There is another reason for disagreeing with the Appellant concerning this rebuttal witness. The State cannot anticipate exactly what rebuttal witnesses will become necessary until the defense rests. If the State calls a rebuttal witness, then it becomes the defense's burden to show bad faith on the part of the prosecution in calling the witness as a rebuttal witness or in failing to disclose the name of the rebuttal witness. The Appellant has not shown, under this record, bad faith on the part of the prosecution. It was not error for the trial judge to allow this rebuttal witness to testify. Lincoln v. State, 508 S.W.2d 635 (Tex.Crim.App.1974).

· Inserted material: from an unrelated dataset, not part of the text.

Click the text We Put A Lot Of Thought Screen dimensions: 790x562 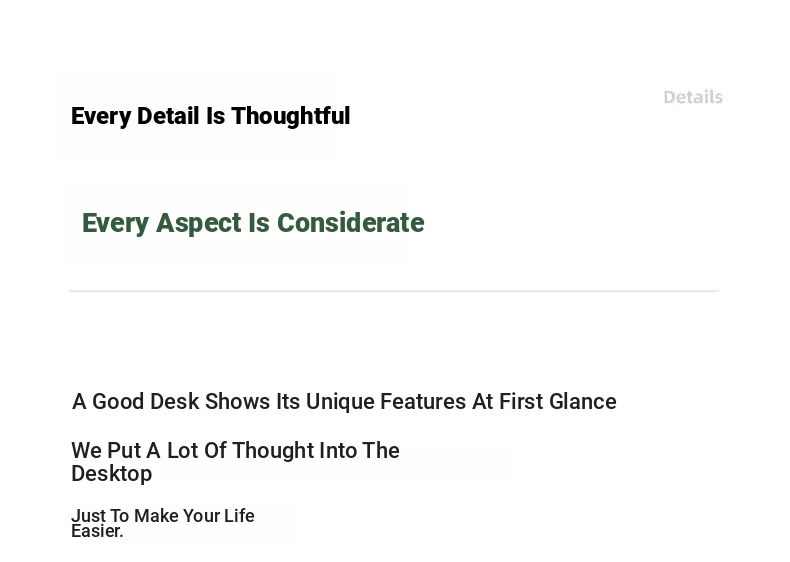[235, 462]
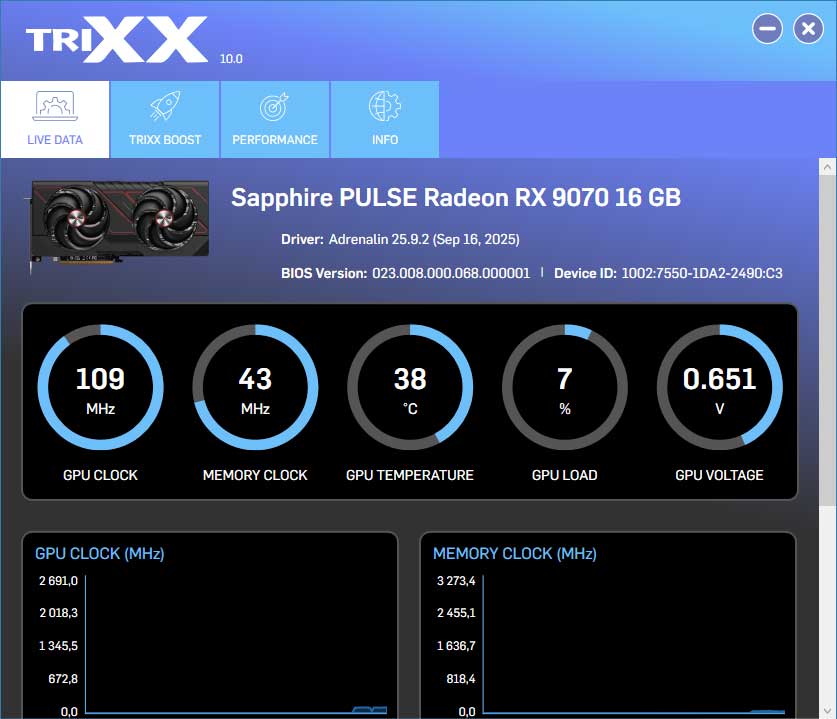Click the TRIXX Boost rocket icon
This screenshot has width=837, height=719.
(164, 106)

We overrule the Appellant's three grounds of error and affirm the judgment and sentence below.

Affirm.

BURGESS, Justice, concurring.

I wholeheartedly concur in the result and the rationale. I only point out that the facts are glaringly different than those in Roldan v. State, 698 S.W.2d 741 (Tex.App. —Beaumont 1985, pet. pending). In the instant case, the undercover agent actually saw the contraband being loaded onto the truck and the identity of the undercover agent was known to the DEA officer. In Roldan, "the informant had not actually seen the cocaine or the secret welded compartment" and "the reliability and credibility of the unidentified subinformant was unknown". Therefore, my concurrence in this instance does not diminish my former dissent in Roldan.